[Collection entries]
..........
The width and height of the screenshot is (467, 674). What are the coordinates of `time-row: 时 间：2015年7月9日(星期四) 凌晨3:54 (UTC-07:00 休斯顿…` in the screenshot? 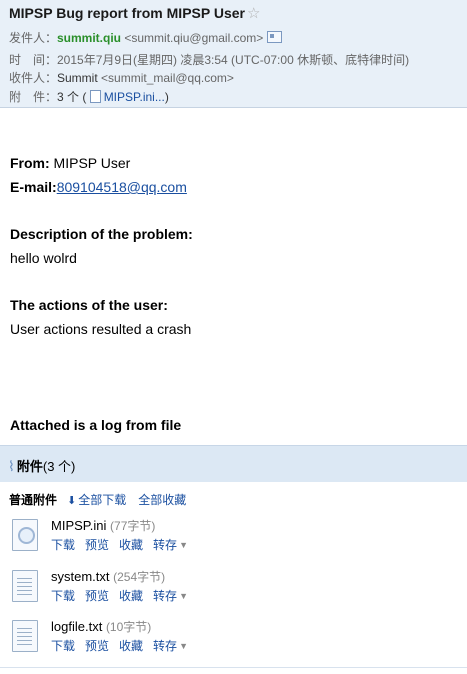 It's located at (209, 60).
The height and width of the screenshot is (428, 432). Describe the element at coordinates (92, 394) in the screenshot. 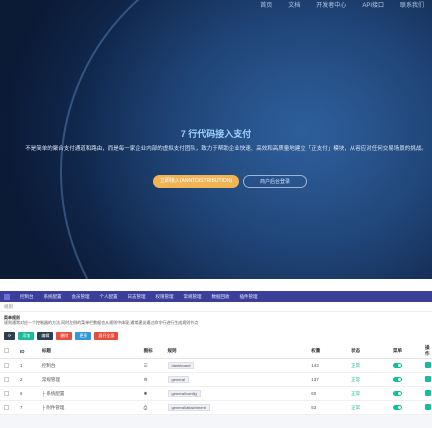

I see `row-title: ├ 系统配置` at that location.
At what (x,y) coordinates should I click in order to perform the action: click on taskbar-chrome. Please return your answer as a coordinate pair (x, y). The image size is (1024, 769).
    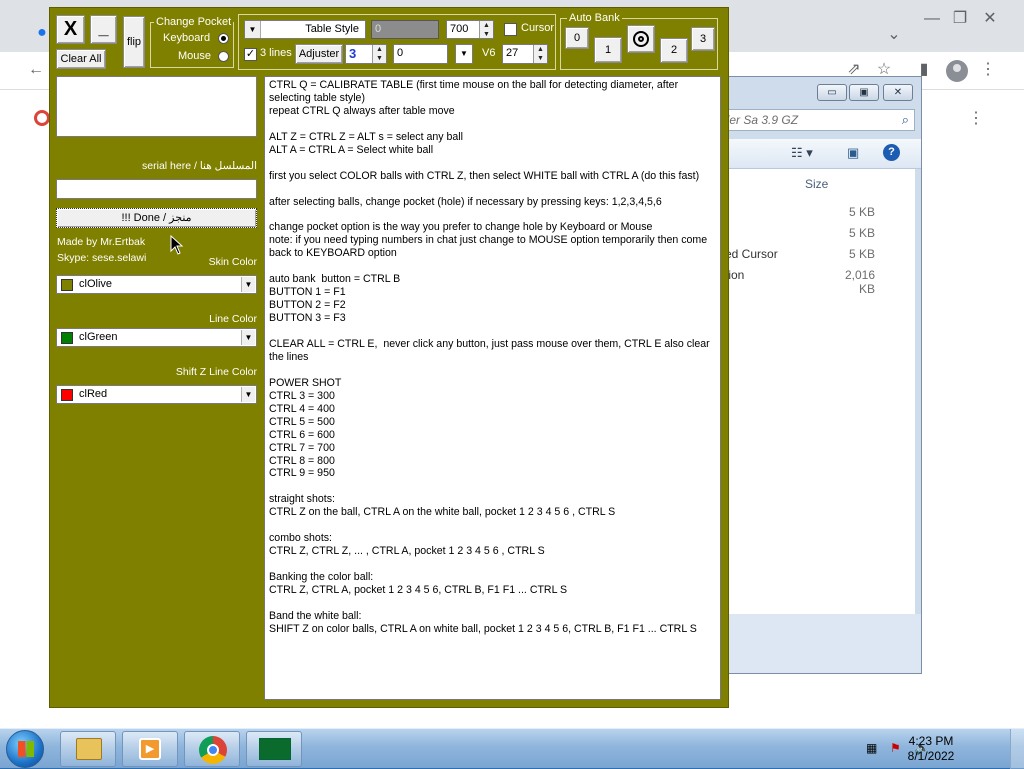
    Looking at the image, I should click on (212, 749).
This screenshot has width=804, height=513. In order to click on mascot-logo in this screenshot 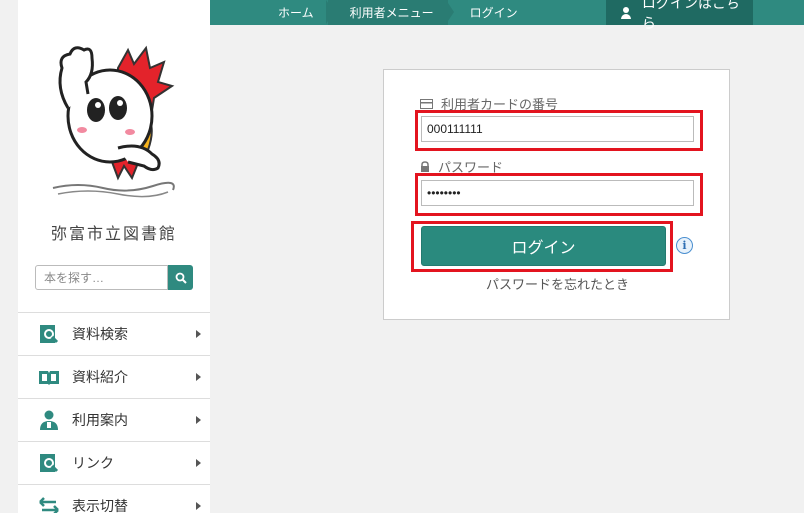, I will do `click(113, 120)`.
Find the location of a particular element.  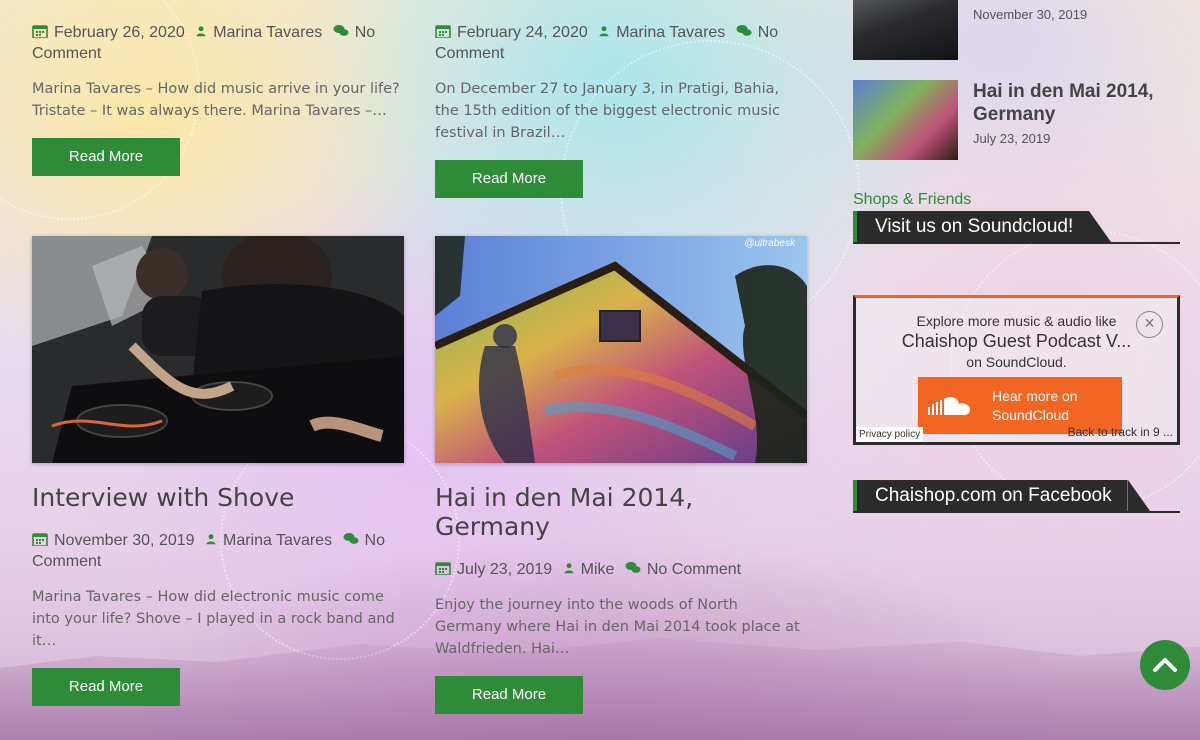

widget-title: Visit us on Soundcloud! is located at coordinates (972, 226).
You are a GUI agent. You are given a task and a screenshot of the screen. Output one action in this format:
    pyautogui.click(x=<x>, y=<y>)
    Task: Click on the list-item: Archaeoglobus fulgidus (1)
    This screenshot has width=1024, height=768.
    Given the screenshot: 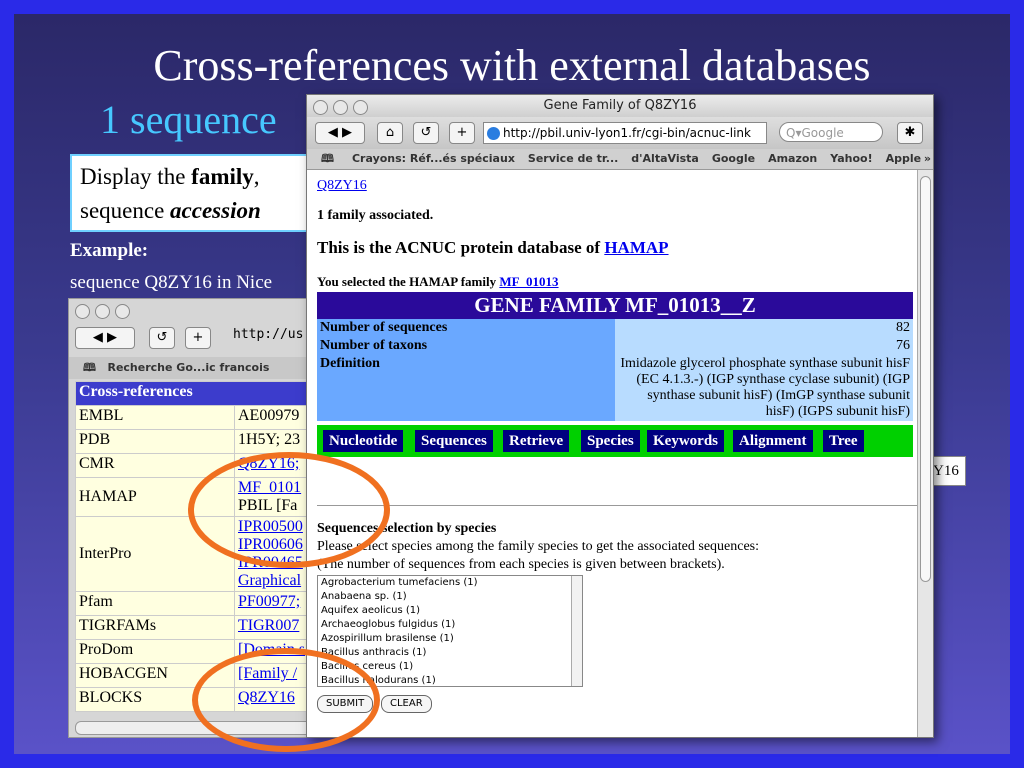 What is the action you would take?
    pyautogui.click(x=452, y=625)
..........
• _What the task asks_
Reproduce the stretch of the records from the line containing "At what (x,y)" through the line containing "Looking at the", swapping "taskbar-chrome" for "taskbar-firefox" and changing nothing else. Omit the pictures from your answer.

• _Answer area_
At what (x,y) coordinates should I click in order to perform the action: click on taskbar-firefox. Please return your answer as a coordinate pair (x, y). The image size is (1024, 769).
    Looking at the image, I should click on (212, 749).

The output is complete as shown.